I wasn’t sad, I had clearly dodged a bullet; dating these days, it seems, is just an exercise in dodging bullets; I’m like a fucking acrobat. I was just annoyed. I’ve only got a few nights to myself to see friends (who show up and whom I actually enjoy) and if I am giving a night to a date he’d better at least show up.
And it had been kind of a hard day, if I am honest. I had been interviewing for a full-time editorial role and had made it pretty far into the process and was told shortly before leaving for my “date” that they had decided to go with someone else. (I need more work if you’ve got a lead!)
It also would have been my 15th wedding anniversary; a reminder that once I was married, and now I am divorced.
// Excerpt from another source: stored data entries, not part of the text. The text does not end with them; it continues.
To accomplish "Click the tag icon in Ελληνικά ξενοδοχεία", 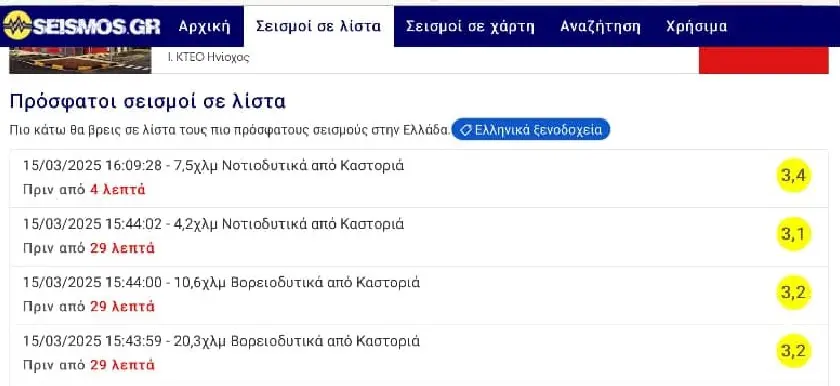I will click(466, 130).
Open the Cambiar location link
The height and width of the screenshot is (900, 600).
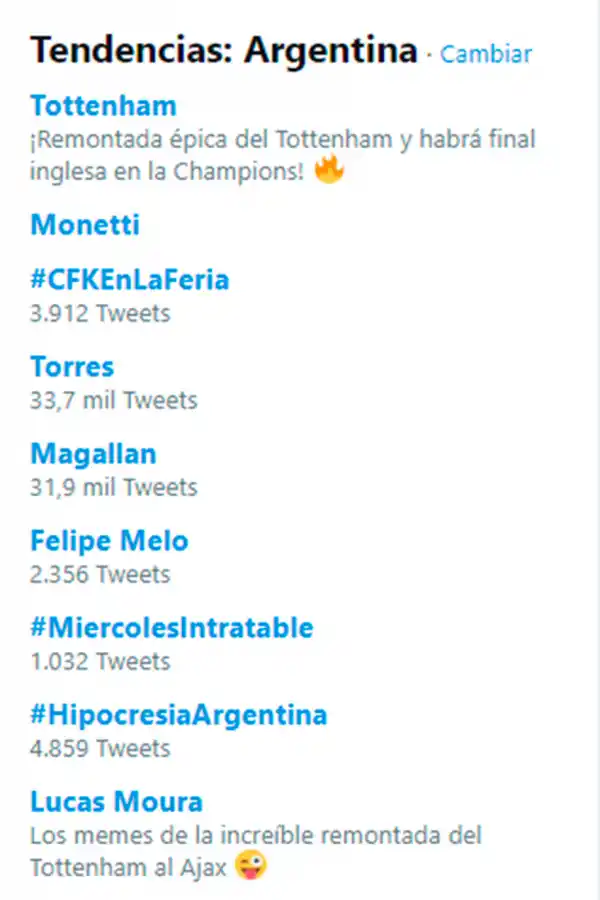[x=485, y=55]
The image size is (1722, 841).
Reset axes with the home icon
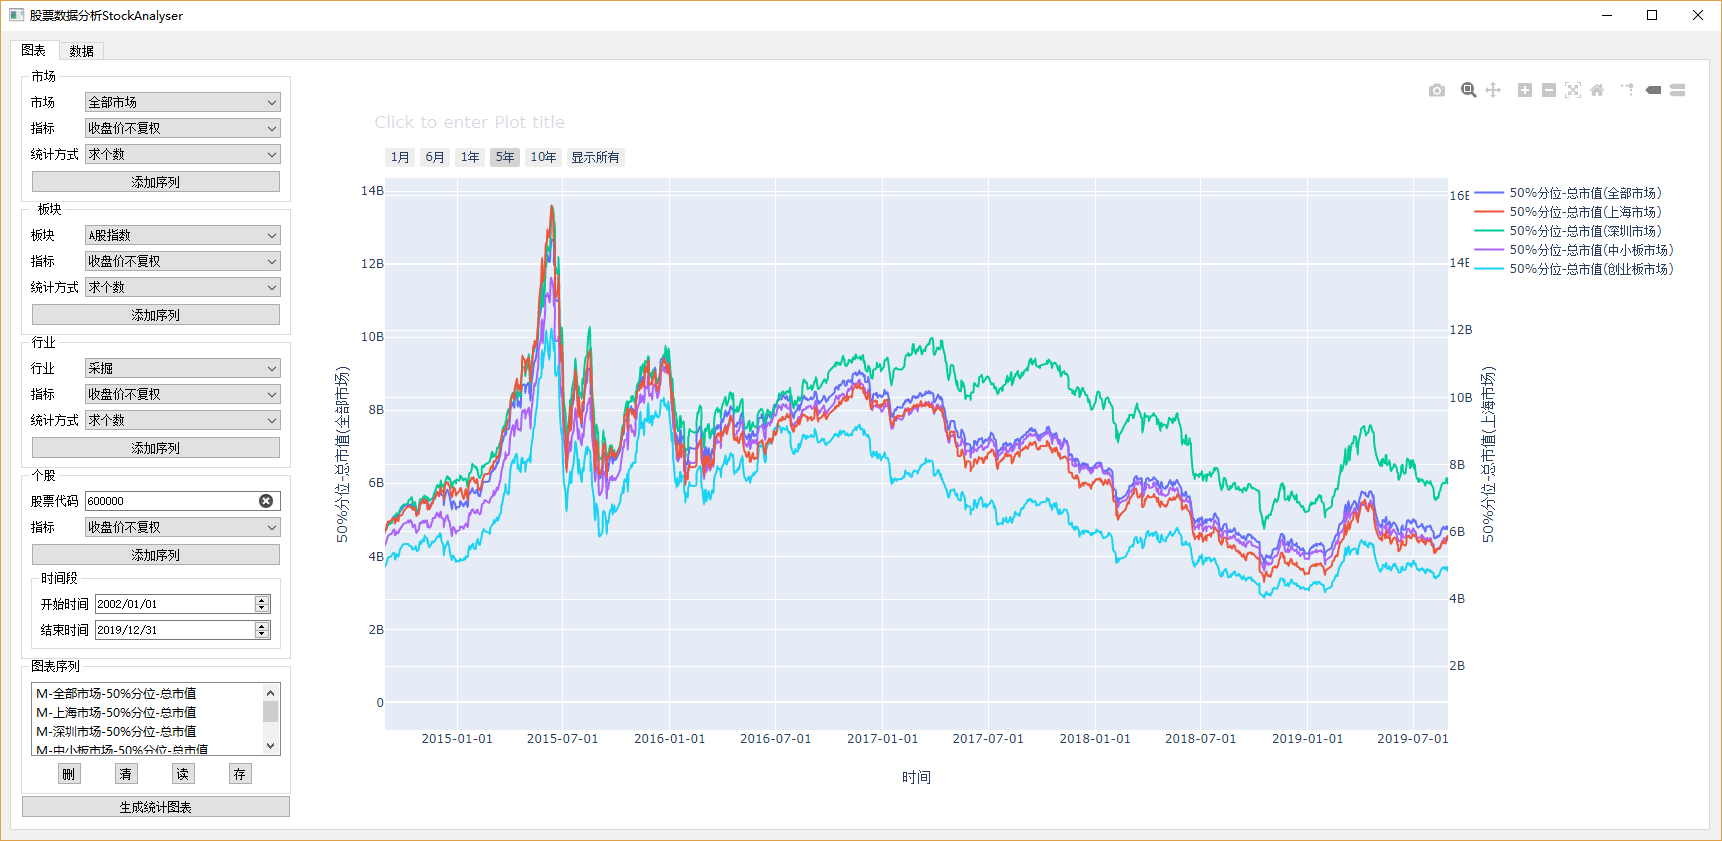click(1597, 90)
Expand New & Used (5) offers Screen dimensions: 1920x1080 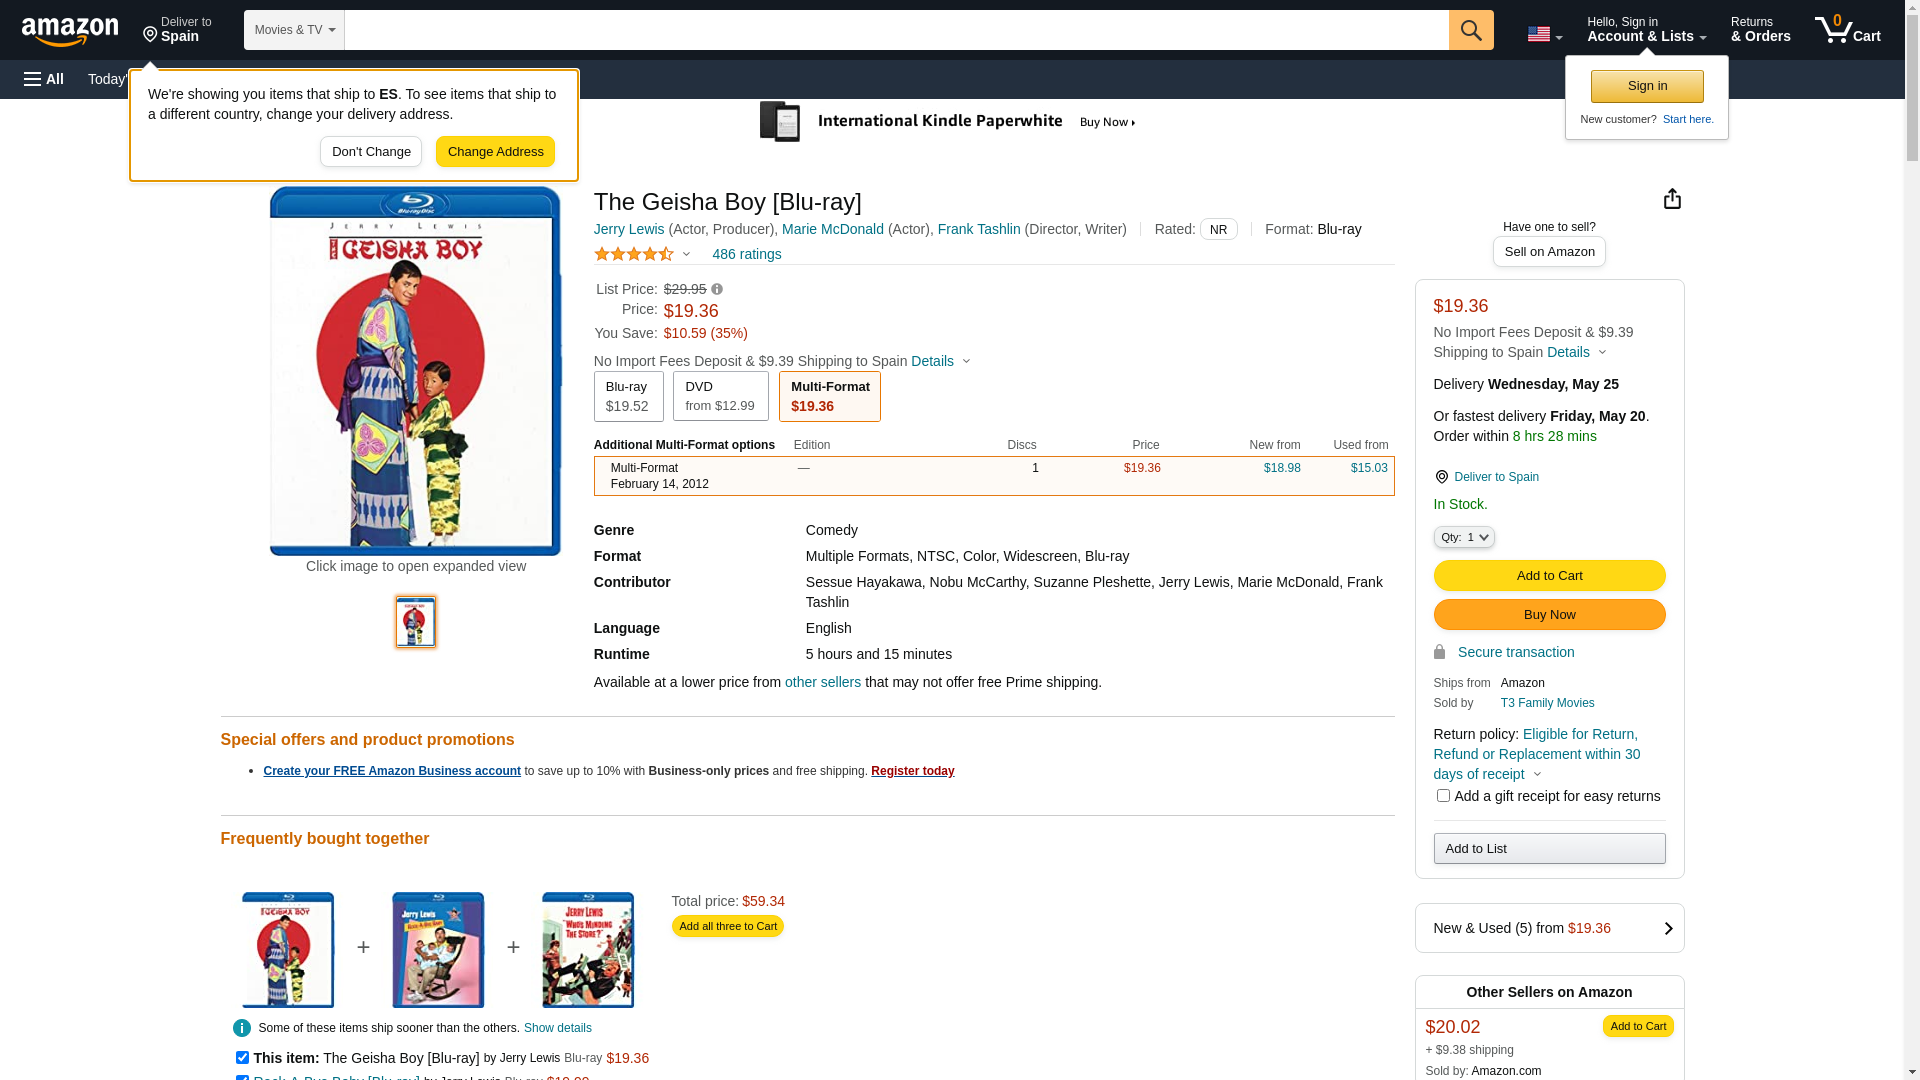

It’s such a weighted word, divorce, so heavy with failure and disdain, like a towel that’s been left out in the rain. I get why Gwyneth termed it conscious uncoupling, though that term is just too much of an eye roll to actually use out loud.
We broke up. That’s what it amounts to. Mostly, Craig and I still really still like each other and care for one another. While we are, by most accounts, very good co-parents and vacation together, there is still a sense of sadness, and loss, for that whole that is now two halves.
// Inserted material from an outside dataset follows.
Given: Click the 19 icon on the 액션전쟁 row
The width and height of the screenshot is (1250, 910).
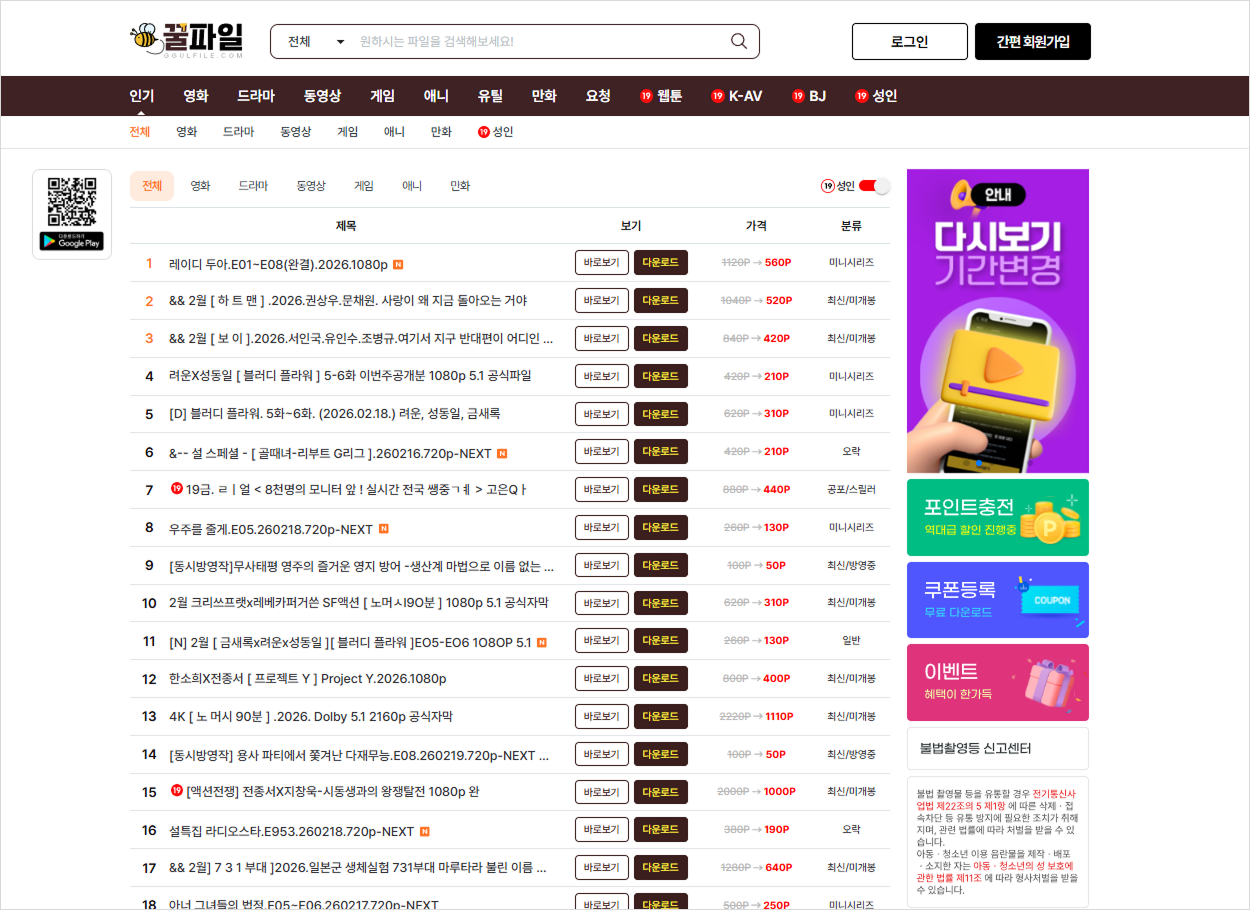Looking at the screenshot, I should coord(177,791).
When the memories of us and our kids pop up on Google photos or Facebook, I can’t say I enjoy looking at those images. And I wish I could because those were good times. They counted and they happened! But somehow now, looking back, they are colored with loss and failure. I am trying to see them more clearly, and to rinse them of regret, and put them back in my mind as places where I can visit without stabs of pain. Not sure that’s possible though.
It hurts, physically aches, to say goodbye to my kids on the days I know they will be going home after school to Craig’s house. There’s a hole somewhere in my heart that seems to widen when I hug them goodbye those mornings. It closes up when they come home to me.
All of this is to say that something you probably already know: divorce is not easy. Even when you want to move on, even when you understand the reasons, even when you’re standing on the threshold of a new chapter. Pain, loss, regret, shoulda coulda woulda. It’s not black and white. I sit in a lot of gray. I suppose life is like that.
So I was sitting in that gray area most of the day yesterday; clearly I should have just stayed home or gone out with friends. Honestly, thanks to the team at DUMBO House my evening turned out just fine. I chatted with the bartenders and had a delicious roast chicken with harissa and a little gem salad. I biked home along the waterfront watching our gorgeous city light up against the darkening sky. It turned out to be a beautiful night. And I never did hear back from Mac.
F##^* Mac and the horse he failed to ride in on. You need to write a memoir.
Wow what a dick (sorry). Best way to look at it is, better to find out (very) early on. Glad you enjoyed the wine and chicken, and kind staff at the restaurant.